Home to medieval towns, phenomenal national parks, mountains and an awesome nightlife, Slovakia is one of the most underrated countries in Central Europe. Locked in between Austria, Poland, Ukraine, and Hungary, Slovakia is home to a long history, a mix of cultures and traditional hearty meals.
What to see in Slovakia
Ski, snowboard or hike the Tatras Mountains in the beautiful Tatra National Park. In the summer, this is an incredible location for climbing up mountain sides to overlook trees and blue lakes, and in the winter the steep mountains are perfect for skiing and snowboarding. The highest peak, which can be found in the High Tatras region of the mountains, is Mt. Gerlach which reaches over 8700ft.
If being at one with nature is your favourite pastime, you can try and visit all Slovakia’s nine national parks, each with different terrains, sights and activities. The Mala Fatra National Park is filled with jagged hills and is a popular hiking route, and the Slovak Paradise National Park is home to eight nature reserves, hiking trails that include ladders, chains and bridges, and 350 caves, although only 12 are safe enough for the public.

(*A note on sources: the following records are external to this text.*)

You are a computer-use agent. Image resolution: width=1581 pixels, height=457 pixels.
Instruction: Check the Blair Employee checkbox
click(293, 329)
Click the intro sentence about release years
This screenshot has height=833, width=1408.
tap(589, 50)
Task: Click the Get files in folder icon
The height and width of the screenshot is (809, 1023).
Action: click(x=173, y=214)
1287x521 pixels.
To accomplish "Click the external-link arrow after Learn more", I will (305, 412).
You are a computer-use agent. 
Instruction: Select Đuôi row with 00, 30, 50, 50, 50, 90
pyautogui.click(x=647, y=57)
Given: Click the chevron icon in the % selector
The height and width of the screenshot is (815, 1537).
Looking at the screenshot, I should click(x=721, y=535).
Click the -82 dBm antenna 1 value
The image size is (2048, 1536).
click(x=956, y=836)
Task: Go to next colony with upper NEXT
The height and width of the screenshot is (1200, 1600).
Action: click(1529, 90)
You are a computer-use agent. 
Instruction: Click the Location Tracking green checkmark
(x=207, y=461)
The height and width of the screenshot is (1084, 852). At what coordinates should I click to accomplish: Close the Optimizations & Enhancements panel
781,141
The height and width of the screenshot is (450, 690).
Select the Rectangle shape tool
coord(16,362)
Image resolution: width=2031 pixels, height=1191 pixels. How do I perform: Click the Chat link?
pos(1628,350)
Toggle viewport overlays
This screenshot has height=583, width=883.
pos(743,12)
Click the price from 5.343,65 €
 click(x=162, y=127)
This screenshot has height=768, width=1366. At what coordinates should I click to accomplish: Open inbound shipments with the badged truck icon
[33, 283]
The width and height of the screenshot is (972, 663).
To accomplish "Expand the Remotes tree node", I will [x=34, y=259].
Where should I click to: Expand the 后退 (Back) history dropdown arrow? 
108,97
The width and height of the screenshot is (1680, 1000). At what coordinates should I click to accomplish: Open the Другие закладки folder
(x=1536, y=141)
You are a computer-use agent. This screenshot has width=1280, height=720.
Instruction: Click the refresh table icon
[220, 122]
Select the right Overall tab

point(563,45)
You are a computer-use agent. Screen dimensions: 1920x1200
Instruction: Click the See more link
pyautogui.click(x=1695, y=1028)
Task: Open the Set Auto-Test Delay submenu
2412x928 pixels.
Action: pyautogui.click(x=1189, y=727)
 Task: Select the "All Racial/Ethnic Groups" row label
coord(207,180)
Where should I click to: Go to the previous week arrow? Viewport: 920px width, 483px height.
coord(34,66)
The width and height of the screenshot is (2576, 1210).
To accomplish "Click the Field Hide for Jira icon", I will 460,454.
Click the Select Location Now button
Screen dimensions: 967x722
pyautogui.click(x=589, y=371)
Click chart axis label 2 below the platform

The Dobšinská Ice Cave is a UNESCO World Heritage Site, and is thought to be 250,000 years old. Not surprisingly, it’s pretty chilly in the cave, and the annual temperature stays around 0°C, keeping thewalls covered in a thick layer of ice which measured at 26.5 metres. You can walk under ice waterfalls, ice stalagmites and other fascinating frosty formations
To experience rafting and canoeing down a river framed by mountain scenery, head to the Dunajec River Gorge in the Pieniny National Park. Lying on the border with Poland, this is the smallest national park in Slovakia, but no less impressive. This NP is famous for its natural beauty which can be seen from down below in the valleys or high up on the mountain side.
After all that hiking, skiing and white water rafting, it’s time to relax in Slovakia’s natural thermal waters. As with most natural spas, these ones have been bought by ‘real’ spas, but if you’ve got the cash it’s worth spending a couple of hours soaking in warm waters and taking in the incredible scenery. Sklene Teplice Spa is the most impressive; here you can soak in volcanic waters inside a Steam Cave, yes an actual cave. There are plenty of other spas in Slovakia but many have built over the natural surroundings, making them look more like an outdoor swimming pool than a natural spa.
Bratislava, Slovakia’s capital is not only a beautiful medieval city, but it also has one hell of a night life. The booze is cheap, paying for entry is rare, and the nightspots are packed. In the summer you can grab a drink from a bar then head on the streets to meet locals and backpackers. As the evening goes on you can visit the night clubs; The Club, Masquerade, and Trafo Music Bar are all spots but there are plenty of other clubs to check out.
The Medieval towns of Nitra and Trnava are the oldest in Slovakia. Nitra has been a functioning city for 6,000 years, and is great to discover on foot. The places to see in Nitra are the Nitra Castle that looms over the city, the Old Town, and Zobor hill to get a great view of the entire city.
Trnava was first mentioned in the 11th century and is home to 12 churches. Each church resembles a different period of history, representing the different architecture and religions through the ages. The gothic St Nicholas Church is pretty hard to miss and dates back to the Middle Ages, the tower in the centre of Trnava was built during the Renaissance period in the 16th century, and 100 years later the Pualinian Church was built, and so on. It really is a unique place to uncover.
The medieval lessons don’t stop there either. In the Church of St Jacob in Levoca sits the world’s tallest gothic altar, standing at 61ft. The impressive altar was built in the 15th century during the late gothic era, and is made entirely of wood, painted gold, and carved with fascinating religious pictures.
If you’re in the city of Bratislava, a meal or a drink at the top of the UFO Observation Tower should be on the agenda. Offering a 360 degree view, you can look over the whole of Bratislava, from the medieval castles, to the remains of communism. As with most tourist attractions, the drinks and food are terribly overpriced, so if you’re on a budget you can just pay to look out from the observation deck.